Autocorrect really is a technological advancement that almost every person uses daily and sometimes without even realizing it. I would estimate that during the average day of work I must have nearly 50 corrections in emails and documentation, be that spell-checking, automatic correction or grammar manipulation. However much we hate the process on occasion it really is so much help for us all, but where did it come from? It’s such an impressive concept, who developed this technology? Well that’s what we’re here to find out. The founder was actually a gentleman that when starting work for Microsoft was allocated to the Word department, his name is Dean Hachamovitch.

Dean Hachamovitch based his concept on one that already existed in Word; the glossary. Hachamovitch noticed the glossary could be manipulated to correct typing errors. He wrote a bit of coding designed to correct ‘teh’ to ‘the’ by pressing the left arrow and F3, later using the spacebar after realizing that the spacebar itself is a key used to separate words and could be used to force corrections. Hachamovitch found a few common errors including; seperate vs. separate. This was the moment autocorrect was born and with the sheer dominance of Microsoft (MS) as a company it’s hardly surprising it was such a success. He even sought to irradiate the plight of the accidental caps lock ensuring it would instantly adjust itself after pressing of the spacebar, so DAn LEwis became Dan Lewis.

One day Hachamovitch went into his manager’s autocorrect dictionary and made some changes so when ‘Dean’ was entered it changed to ‘Mike’, one of Dean’s co-workers, and vice versa. This joke signalled the start of the funny side of autocorrect. The caps lock correction feature had a huge issue, how would it handle exceptions like CDs and other necessary capitalised words? Christopher Thorpe, an intern, was responsible for creating a master list of these particular words. Thorpe wrote a script comprising of all MS employees custom dictionary manual entries and then entered all these into a corpus after a bit of editing, this list started with words like ‘abuzz’ and ‘acidhead’. Later versions of Word became even more efficient changing problematic homophone phrases like their was’ to ‘there was’.

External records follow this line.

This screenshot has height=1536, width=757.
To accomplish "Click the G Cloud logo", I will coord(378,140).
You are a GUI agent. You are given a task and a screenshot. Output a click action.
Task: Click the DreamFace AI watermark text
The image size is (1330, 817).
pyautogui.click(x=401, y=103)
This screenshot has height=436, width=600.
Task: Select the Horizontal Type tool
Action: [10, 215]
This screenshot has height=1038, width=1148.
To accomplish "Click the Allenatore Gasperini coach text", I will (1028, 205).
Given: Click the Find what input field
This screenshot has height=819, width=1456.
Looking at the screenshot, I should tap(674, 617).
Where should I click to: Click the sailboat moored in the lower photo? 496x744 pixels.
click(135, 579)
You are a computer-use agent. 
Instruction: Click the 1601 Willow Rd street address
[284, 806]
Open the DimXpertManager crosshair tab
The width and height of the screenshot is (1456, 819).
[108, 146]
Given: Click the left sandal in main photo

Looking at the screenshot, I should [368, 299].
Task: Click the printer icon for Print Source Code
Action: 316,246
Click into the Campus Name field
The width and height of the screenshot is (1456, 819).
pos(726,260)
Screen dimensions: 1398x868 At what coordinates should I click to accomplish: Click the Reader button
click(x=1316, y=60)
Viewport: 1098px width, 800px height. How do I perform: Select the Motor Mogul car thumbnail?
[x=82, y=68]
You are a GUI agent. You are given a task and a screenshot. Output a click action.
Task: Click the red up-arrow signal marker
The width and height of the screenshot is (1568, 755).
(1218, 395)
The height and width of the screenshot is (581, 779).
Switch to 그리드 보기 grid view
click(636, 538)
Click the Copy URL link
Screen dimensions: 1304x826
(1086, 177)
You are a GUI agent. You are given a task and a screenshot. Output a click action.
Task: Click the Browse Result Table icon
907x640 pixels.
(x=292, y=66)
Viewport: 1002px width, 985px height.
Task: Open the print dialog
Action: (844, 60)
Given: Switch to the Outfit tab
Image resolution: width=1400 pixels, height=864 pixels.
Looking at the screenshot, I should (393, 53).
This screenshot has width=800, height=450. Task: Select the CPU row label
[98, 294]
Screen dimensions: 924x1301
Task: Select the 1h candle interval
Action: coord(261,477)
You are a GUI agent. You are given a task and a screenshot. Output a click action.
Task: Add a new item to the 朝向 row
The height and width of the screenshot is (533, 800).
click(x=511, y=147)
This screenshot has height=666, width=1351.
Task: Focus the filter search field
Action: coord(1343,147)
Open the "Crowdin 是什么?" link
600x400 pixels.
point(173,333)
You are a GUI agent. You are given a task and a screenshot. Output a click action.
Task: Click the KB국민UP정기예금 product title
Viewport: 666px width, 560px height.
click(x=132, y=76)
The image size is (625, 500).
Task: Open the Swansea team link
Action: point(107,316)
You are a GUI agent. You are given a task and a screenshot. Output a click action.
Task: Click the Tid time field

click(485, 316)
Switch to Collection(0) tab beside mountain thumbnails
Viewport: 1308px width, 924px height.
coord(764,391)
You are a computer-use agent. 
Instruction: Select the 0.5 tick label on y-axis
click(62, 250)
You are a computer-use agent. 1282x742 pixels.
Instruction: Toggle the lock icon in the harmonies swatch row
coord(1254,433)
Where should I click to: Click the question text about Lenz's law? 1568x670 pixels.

When it came to obscenities, Word wanted to incorporate them into its revolutionary feature without actually offering a correction, for obvious reasons. The workaround was to further develop the “Words which should neither be flagged nor suggested” list, in turn if you type a so-called naughty word incorrectly the word comes up as incorrect, being underlined in red, but no alternatives are given. Word ’97 saw many – particularly politicians – start to notice the Cupertino effect. This is where ‘cooperation’ would be marked as incorrect and Cupertino given as a correction. The term Cupertino effect is now a real thing, meaning an incorrect suggestion or replacement by a spellchecker, autocorrect or predictive text feature, it always amazes me how these terms come about.

The joy of comprising these lists, whether it be the “Words which should neither be flagged nor suggested” or the modern words, have outgrown that of any one man even Mr Thorpe himself with petabytes, 250 bytes, of public words being examined statistically to decide when one is popular enough to become a replacement. Many things are considered when deciding whether a word can be offered as an alternative or autocorrected including; keyboard location, phonetic similarity and simply a word’s popularity. Eventually some alternatives may even be dropped in favour of others. Apple now use a tailored, “contextual” autocorrect that realises the language you use with some people and not others, for example that used with friends and not work colleagues.